Наконец объявили долгожданный перекур. Все ушли с гряд на границу поля. Женщины сели в кружок, мужчины стали кучкой, задымили «козьими ножками», запах махорки поплыл над полем. Потом отчим взял меня за руку. Отвел метров на двадцать. Там среди жесткой травы стоял одинокий стожок. От него вкусно пахло сеном.
– Садись, отдохнем, – солидно, как взрослому напарнику, предложил отчим (еще чуть-чуть, и скажет «давай закурим»). Мы сели и спинами завалились в сено. Звенела летняя тишина. Кучевые желтые облака стояли над нами, как солнечные острова. Сидеть бы так до вечера. Но зычный голос «предзавкомши» уже скликал всех на работу. Отчим шепотом назвал начальницу толстой дурой и поднялся. Поднялся и я.
Посиди еще, я сейчас приду, – сказал отчим. И через несколько минут вернулся с пустым мешком. – Давай-ка наберем сена, отвезем домой. Пригодится…
– Зачем пригодится? – удивился я. Ни коровы, ни козы у нас, естественно, не было. Да и у хозяев нашего дома тоже.
– Ну, мало ли… – отозвался отчим. Скорее всего, он и сам не знал, зачем нам это сено. Решил, видать: раз подвернулось под руку добро, с какой стати упускать.
– Оно же, наверно, колхозное, – строго сказал я.
– С чего ты взял, что колхозное! Какой-нибудь жулик-единоличник накосил для своей буренки общественную траву да сметал в сторонке. Не обеднеет, если мы у него позаимствуем чуть-чуть. Всего-то мешочек.
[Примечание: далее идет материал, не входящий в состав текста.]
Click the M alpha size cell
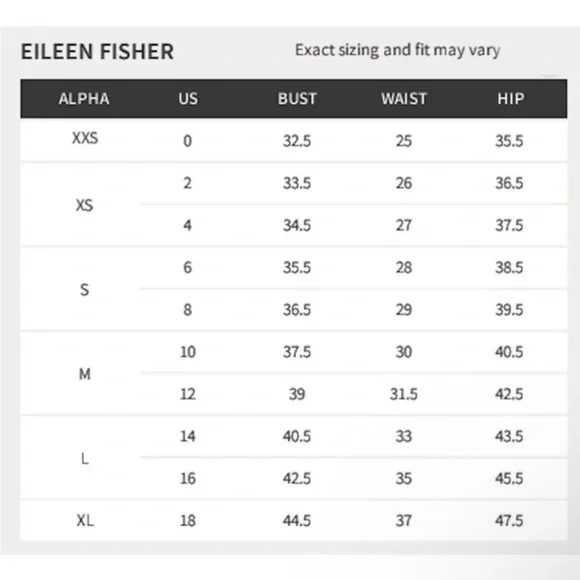This screenshot has height=580, width=580. [x=85, y=374]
Я представил, как, вернувшись домой, вытряхну сено на дворе и буду кувыркаться в нем вместе с Володькой и Виталиком. И заодно рассказывать о своем путешествии…
Отчим сказал, что мешок – наш собственный, не казенный.
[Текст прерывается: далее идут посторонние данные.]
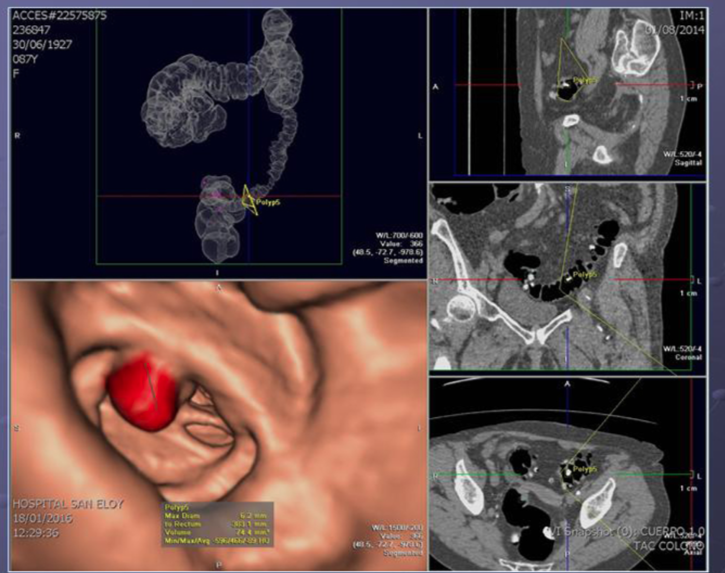Click the Polyp5 label in sagittal view
The height and width of the screenshot is (573, 725).
tap(587, 79)
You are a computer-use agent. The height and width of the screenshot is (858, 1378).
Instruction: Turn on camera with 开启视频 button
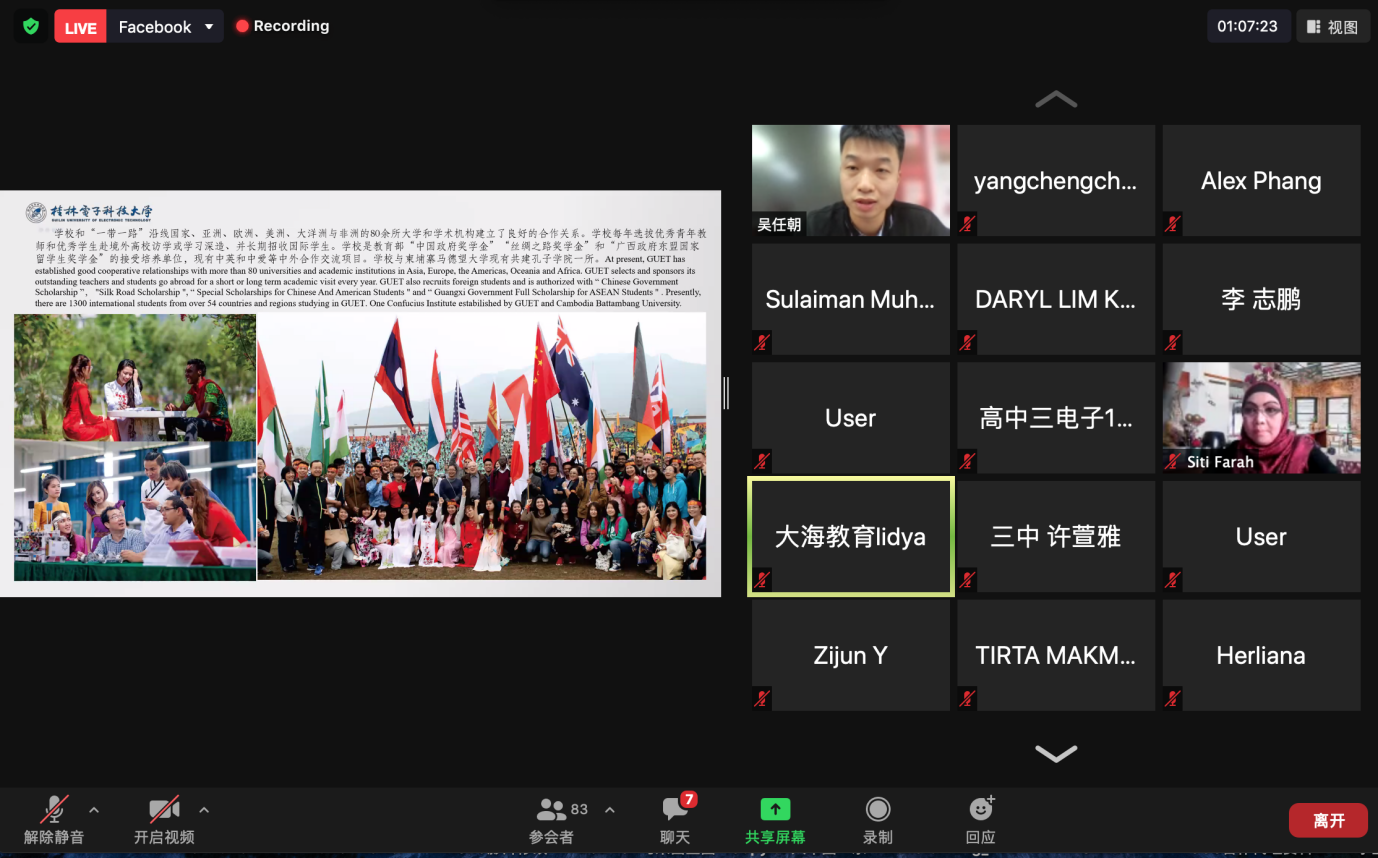164,810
– Я его прихватил из дома на всякий случай. Смотри, легко отличить…
Мешковина была отмечена черной заплатой в виде буквы «г» – на месте вырванного углом лоскута.
Мы набили мешок сеном старательно и туго. Он разбух, но тяжелым не стал. Я легко взвалил его на голову и унес к другим мешкам. Там отчим сказал:
– Ты пока не возись с картошкой, погуляй до обеда. А то наломаешь спину с непривычки-то, она у тебя еще не закаленная… – Казался он в тот день каким-то непривычно заботливым…
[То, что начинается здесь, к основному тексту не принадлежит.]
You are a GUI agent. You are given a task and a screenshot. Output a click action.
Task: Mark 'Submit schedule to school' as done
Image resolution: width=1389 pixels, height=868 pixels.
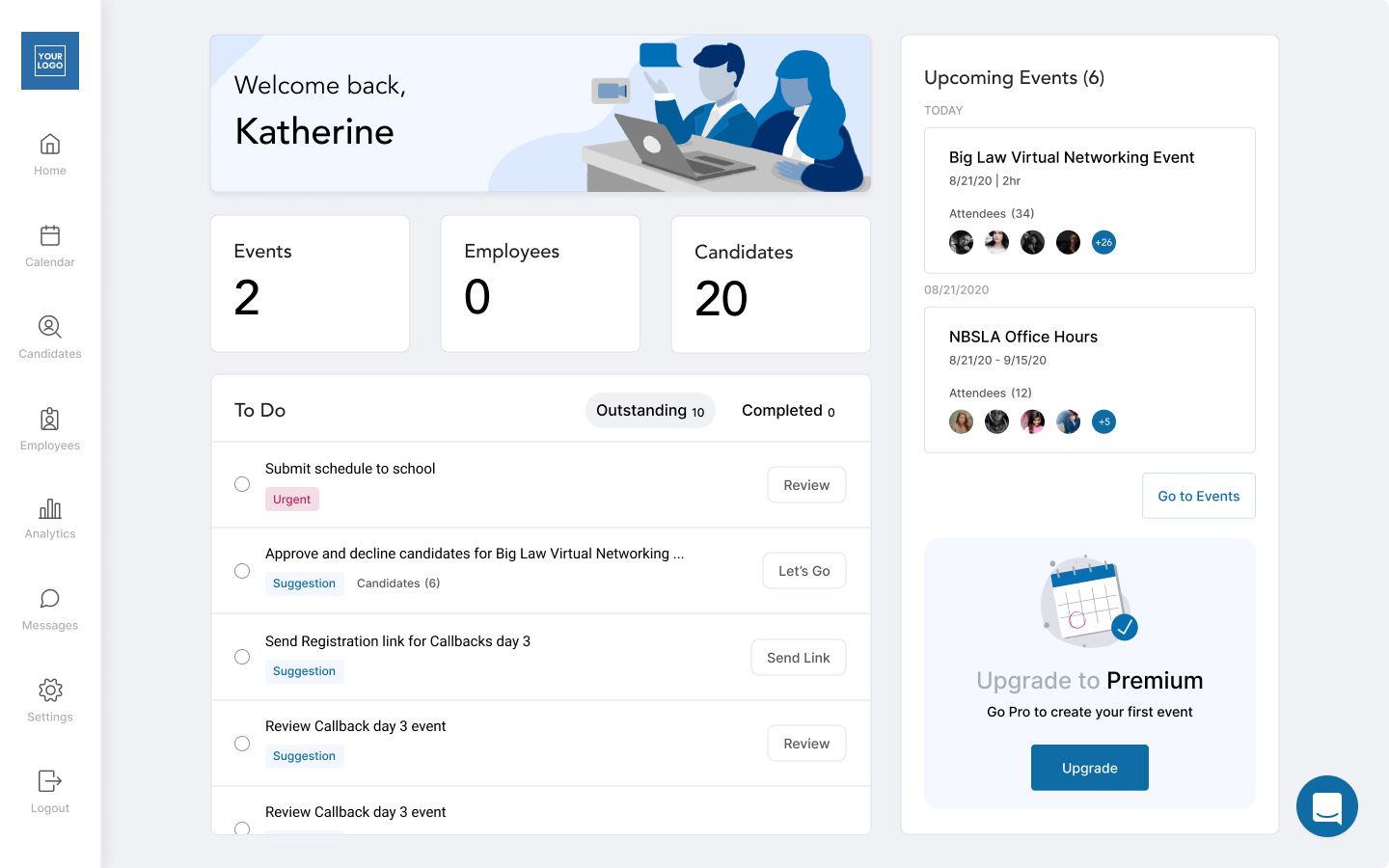point(242,484)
Моя трудовая сознательность была не столь высокой, чтобы я снова рвался на «картофельные позиции». Рассудив, что пришел сюда не работать, а просто заодно с отчимом, как бы на прогулку, я прихватил монокуляр и отправился обозревать окрестности.
Обозревать особенно было нечего, даже с помощью оптики. Равнина, кустики, крыши какой-то деревни вдали. Я отошел подальше, оказался в чуть заметной ложбинке и, поскольку спина побаливала, лег в траву. На живот. Уперся подбородком в ладони. И тогда… Тогда я сделал открытие!